This dataset contains designed target-binder protein complexes generated with BindCraft. Each row in metadata.csv corresponds to one designed two-chain target-binder complex and links the design metadata, benchmark split assignment, interface-cluster assignment, ProteinMPNN binder variant information, and associated structure files. For each design, the release includes the bound target-binder complex structure as well as predicted apo structures for the target and binder.

The dataset is intended for machine-learning studies of designed protein-protein interactions, including model training, validation, and benchmark evaluation.

Files

The dataset is indexed by a single metadata.csv file. Benchmark partitions are encoded in the split column. Structure paths are provided directly in the metadata table.

The released complex structures are full target-binder complex models in a superimposed coordinate frame. The relative path to each structure is given in the target_binder_complex_pdb_path column. Predicted apo structures for the target and binder are provided under target_alone_pdb_path and binder_alone_pdb_path.

Repository organization:

.
├── README.md
├── metadata.csv
└── structures/
    ├── [target_name_1].tar.gz
    ├── [target_name_2].tar.gz
    └── ...

Each archive contains the structure files for one target:

[target_name].tar.gz
└── [target_domain]/
    ├── [design_name].pdb
    ├── [design_name]_binder_alone.pdb
    └── [design_name]_full_target_structure.pdb

Metadata Columns

Column Description
design_name Unique identifier for the designed target-domain–binder complex.
target_domain Target domain or subdomain used for design.
target_name Name or identifier of the full target.
design_seed Integer design seed used to generate the binder.
mpnn_variant ProteinMPNN variant index for the same design seed.
split Split assignment: train, validation, test, or deleaked.
paired_interface_cluster_id Paired target-side/binder-side interface cluster identifier used for leakage-controlled splitting.
cluster_member_type Cluster membership annotation for the validation and test splits. cluster_rep denotes the randomly selected representative used for one-per-cluster validation/test evaluation; cluster_member denotes other members of the same cluster.
structure_archive Relative path to the target-level tar.gz archive containing the structure files.
target_binder_complex_pdb_path Path inside the archive to the superimposed target-domain–binder complex PDB file.
binder_alone_pdb_path Path inside the archive to the binder-only PDB file.
target_alone_pdb_path Path inside the archive to the target-only PDB file.

Dataset Splits

The dataset provides predefined train, validation, and test partitions.
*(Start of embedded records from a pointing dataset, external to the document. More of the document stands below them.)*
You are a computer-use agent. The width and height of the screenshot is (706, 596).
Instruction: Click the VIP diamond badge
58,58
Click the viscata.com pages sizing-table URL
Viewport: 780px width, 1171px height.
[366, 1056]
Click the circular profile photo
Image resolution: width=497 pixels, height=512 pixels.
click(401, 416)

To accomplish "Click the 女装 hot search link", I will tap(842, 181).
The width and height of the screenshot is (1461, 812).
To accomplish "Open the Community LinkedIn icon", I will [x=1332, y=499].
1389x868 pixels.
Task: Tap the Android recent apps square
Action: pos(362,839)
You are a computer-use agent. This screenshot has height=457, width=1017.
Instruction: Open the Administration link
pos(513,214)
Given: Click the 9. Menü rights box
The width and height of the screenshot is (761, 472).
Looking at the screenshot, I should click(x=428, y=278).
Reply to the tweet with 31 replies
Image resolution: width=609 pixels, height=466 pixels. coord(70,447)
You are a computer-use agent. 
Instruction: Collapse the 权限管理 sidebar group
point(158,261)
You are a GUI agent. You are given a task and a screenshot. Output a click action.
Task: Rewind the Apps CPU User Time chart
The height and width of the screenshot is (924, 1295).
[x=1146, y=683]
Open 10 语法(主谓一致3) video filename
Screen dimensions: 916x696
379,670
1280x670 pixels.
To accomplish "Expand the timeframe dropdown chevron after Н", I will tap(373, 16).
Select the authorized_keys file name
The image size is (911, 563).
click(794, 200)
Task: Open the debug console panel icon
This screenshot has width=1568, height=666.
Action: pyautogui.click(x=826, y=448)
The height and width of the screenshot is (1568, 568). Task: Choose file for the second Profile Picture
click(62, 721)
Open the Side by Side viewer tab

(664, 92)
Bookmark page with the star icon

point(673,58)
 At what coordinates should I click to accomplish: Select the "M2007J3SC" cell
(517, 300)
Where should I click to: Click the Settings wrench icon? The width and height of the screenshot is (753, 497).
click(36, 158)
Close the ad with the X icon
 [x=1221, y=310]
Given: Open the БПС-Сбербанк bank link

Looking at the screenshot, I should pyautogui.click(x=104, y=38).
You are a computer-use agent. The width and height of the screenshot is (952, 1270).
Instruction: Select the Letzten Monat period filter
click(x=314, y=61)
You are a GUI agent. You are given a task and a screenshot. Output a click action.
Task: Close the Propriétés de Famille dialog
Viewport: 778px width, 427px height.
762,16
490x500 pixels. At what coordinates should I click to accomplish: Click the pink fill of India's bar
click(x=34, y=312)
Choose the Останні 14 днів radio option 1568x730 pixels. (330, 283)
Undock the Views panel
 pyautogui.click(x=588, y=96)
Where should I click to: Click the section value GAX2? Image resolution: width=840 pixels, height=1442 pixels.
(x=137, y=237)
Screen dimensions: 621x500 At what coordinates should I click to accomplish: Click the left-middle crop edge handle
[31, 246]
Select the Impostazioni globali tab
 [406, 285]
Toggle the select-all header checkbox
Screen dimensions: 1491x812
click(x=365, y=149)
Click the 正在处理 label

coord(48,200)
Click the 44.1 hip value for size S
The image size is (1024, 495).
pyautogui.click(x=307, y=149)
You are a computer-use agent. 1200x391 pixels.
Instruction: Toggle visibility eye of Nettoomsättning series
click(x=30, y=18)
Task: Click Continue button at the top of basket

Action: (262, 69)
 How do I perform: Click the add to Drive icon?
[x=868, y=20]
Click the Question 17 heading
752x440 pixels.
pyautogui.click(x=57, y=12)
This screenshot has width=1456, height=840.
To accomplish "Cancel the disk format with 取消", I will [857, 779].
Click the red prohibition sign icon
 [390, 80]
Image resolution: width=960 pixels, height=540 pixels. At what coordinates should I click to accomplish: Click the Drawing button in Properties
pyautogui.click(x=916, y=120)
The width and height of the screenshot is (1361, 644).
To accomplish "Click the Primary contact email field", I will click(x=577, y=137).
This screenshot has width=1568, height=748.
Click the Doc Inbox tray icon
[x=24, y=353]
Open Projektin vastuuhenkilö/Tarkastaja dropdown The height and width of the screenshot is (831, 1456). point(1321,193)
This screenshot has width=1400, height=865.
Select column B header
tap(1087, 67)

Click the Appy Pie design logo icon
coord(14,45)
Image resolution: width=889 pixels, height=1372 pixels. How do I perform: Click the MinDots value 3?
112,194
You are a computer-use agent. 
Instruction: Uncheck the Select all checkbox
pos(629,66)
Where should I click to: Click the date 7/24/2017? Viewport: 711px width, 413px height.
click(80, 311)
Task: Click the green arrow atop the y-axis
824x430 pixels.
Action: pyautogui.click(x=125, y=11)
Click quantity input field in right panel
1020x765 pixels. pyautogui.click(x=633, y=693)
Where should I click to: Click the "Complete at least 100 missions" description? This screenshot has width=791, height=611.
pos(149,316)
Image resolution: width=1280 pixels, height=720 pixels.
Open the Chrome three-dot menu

Complexes removed during leakage control are annotated as deleaked and are not part of the usable benchmark.

Split Complexes Share
train 233,170 76.16%
validation 21,260 6.94%
test 19,777 6.46%
deleaked 31,939 10.43%
total 306,146 100.00%
usable benchmark 274,207 89.57%

The usable benchmark consists of the train, validation, and test partitions only.

Split Construction

Leakage was defined at the level of structural interface similarity, rather than by target identity, binder identity, sequence identity, or design metadata alone. This is important because designed complexes can share related binding epitopes or recurrent interface geometries even when their identifiers or sequences differ.

The split was constructed using an interface-level procedure adapted from PINDER. Interface residues were defined as residues with at least one heavy backbone atom within 10 Å of the opposite chain. Target and binder chains were aligned all-vs-all with Foldseek. Alignments were retained for clustering only when the aligned region covered at least 50% of an interface residue set.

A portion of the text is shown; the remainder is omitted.